:: Texte fourni

Non, la liberté d'expression retrouvée n'était pas vraiment perdue.
Inscrite dans le tempérament indigène, elle fut délibérément dédiée
aux tentations serviles et endémiques. Liberté illimitée d'applaudir.
Sans raison ni interruption. Liberté impunie de punir toute critique.
Liberté compétitive de privatiser et de personnaliser la chose
publique. Liberté outrée de braquer les gazras du domaine de la
république. Liberté innée de marcher sur les platebandes de l'autorité
étatique. Liberté fondatrice de s'imposer à son voisin. 
Dans son plaidoyer pour les excès de liberté, le président va jusqu'à
légitimer la liberté nocive du journalisme multiservice qui s'acharne
et épargne alternativement. Il prend même l'excessive liberté de
dénoncer le devoir d'information qu'il accuse de suralimenter la
famine et ses nuits sans lumière ni fin. Tout en s'offusquant sans
mesure des réserves murmurées par sa timide opposition. Toutes
mauvaises herbes dans les vertes prairies de sa présidence. Un jardin
d'hiver pour radoucir la sécheresse du discours dans la conscience des
braves gens. Drôle de plaidoyer pour la liberté de parole qui en abuse
tant dans l'ameublement de son entregent: « men3oum e3lih outewv »
(sacré lui, pour de bon !) comme disent les mémés dans les
«bidondunes» d'avant.

La bataille des cent jours
Pour autant le vainqueur du premier tour de la présidentielle ne
remporte pas la bataille des cent jours de son avènement. Une chicane
politicienne sur le parcours ingrat de son gouvernement dont il
pouvait se dispenser allègrement pendant son mandat d'«omniprésident».

::::
:: Contenu des données

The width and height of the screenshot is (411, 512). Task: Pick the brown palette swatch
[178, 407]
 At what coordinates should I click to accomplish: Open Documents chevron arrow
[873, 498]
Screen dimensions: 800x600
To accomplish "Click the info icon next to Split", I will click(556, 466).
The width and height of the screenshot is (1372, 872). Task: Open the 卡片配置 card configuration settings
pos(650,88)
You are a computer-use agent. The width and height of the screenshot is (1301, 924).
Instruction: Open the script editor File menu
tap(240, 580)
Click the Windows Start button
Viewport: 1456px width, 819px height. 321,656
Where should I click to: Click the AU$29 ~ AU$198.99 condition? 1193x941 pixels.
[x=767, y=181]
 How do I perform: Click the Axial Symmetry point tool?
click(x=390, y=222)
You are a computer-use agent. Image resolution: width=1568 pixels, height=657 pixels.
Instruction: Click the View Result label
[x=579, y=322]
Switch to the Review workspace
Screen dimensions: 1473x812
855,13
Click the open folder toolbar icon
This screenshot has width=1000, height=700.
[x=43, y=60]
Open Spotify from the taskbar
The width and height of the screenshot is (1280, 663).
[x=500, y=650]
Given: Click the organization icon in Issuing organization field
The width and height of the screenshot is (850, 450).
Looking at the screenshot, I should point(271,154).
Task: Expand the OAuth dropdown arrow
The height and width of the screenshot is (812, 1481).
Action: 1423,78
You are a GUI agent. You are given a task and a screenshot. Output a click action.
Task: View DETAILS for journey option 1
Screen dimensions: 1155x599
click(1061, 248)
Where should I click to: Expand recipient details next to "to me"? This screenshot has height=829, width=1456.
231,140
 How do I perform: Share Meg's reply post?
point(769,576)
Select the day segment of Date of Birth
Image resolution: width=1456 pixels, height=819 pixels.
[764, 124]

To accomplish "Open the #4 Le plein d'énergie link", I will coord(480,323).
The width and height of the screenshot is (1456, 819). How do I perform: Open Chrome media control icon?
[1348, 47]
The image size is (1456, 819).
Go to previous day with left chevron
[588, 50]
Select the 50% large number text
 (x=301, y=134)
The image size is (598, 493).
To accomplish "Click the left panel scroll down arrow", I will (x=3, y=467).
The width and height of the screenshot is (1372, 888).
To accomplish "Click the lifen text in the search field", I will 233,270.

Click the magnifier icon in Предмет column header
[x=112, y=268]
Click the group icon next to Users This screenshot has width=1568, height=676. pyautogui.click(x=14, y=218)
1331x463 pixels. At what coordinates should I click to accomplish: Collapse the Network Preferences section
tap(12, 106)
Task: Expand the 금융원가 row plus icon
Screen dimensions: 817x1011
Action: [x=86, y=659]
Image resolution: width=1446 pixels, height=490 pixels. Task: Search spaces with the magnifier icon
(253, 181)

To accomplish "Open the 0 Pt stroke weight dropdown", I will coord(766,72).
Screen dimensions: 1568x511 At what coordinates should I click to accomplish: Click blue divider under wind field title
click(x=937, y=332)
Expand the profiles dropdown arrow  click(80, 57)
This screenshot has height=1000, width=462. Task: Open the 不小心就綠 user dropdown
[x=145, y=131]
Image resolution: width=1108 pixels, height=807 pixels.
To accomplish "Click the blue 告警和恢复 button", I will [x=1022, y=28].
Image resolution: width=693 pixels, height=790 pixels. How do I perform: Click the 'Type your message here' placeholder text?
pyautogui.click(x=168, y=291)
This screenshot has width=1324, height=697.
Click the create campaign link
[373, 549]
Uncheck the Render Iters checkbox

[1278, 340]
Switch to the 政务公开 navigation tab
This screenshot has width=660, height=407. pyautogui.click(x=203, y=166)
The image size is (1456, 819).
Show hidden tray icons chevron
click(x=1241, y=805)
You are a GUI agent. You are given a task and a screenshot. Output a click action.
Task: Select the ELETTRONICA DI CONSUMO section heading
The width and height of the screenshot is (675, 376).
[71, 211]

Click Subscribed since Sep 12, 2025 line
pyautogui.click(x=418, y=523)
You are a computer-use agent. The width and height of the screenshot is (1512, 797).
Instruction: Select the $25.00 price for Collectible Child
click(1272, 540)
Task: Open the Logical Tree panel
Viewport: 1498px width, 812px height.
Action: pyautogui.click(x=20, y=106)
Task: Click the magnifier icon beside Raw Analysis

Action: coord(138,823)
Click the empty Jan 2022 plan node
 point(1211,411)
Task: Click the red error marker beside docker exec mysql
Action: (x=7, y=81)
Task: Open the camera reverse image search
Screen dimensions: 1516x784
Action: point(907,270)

::::

» **Problème posé 1**:
Dans le texte sur la liberté d'expression :
(a) De quoi le président accuse-t-il le devoir d'information ?
(b) Comment l'expression « men3oum e3lih outewv » est-elle rendue en français ?
(c) Quelle bataille le vainqueur du premier tour de la présidentielle ne remporte-t-il pas ?
» **Problème posé 2**:
Pouvez-vous poursuivre le texte sur la liberté d'expression à partir de l'endroit où il s'arrête ?

» **Résultat 1**:
(a) De suralimenter la famine et ses nuits sans lumière ni fin.
(b) « sacré lui, pour de bon ! »
(c) La bataille des cent jours de son avènement.

» **Résultat 2**:
Tout un quinquennat durant. Mais le chef de l'état choisit de prendre
les devants. Et il est le seul maître de son temps !
Sur le fond comme dans la forme, le président qui « rassure» devient
de plus en plus sûr de lui et de moins en moins rassurant. Face à ses
ralliés du second tour et du gouvernement, il est plus
qu'entreprenant. Voire dirigiste et dominant. Pour qui reçut son
premier discours à la nation comme une volonté de justice et de
changement, son interview hivernale limite les encouragements. Comme
pour les populations démunies, son économisme savant ne prévoit pas de
répit dans les crises du moment. 
En se désolidarisant de son premier ministre sur la reconnaissance
officielle de la responsabilité historique de l'état, le président
abandonne les questions nationales aux sabotages partisans. Aux
tropismes menaçants qui croisent de conserve contre le cours des
évènements. Les déportés du futur en sont définitivement amalgamés aux
rapatriés d'ailleurs et autres victimes d'antan. Aux immigrants
errants et envahissants. Les panarabistes survivants s'acharnent
contre des panafricanistes conjoncturellement conciliants. Malgré leur
retenue du moment, ces derniers sont conspués tels des ennemis
intransigeants. Comme pied de nez à l'unité de la nation, on ne peut
imaginer plus menaçant. A l'heure où dans l'armée les purges se
succèdent en additionnant les raisons de soulèvement. Le chef
d'état-major qui vient d'être écarté n'est-il pas souvent cité comme
l'officier le plus populaire au sein des troupes et leur chaîne de
commandement?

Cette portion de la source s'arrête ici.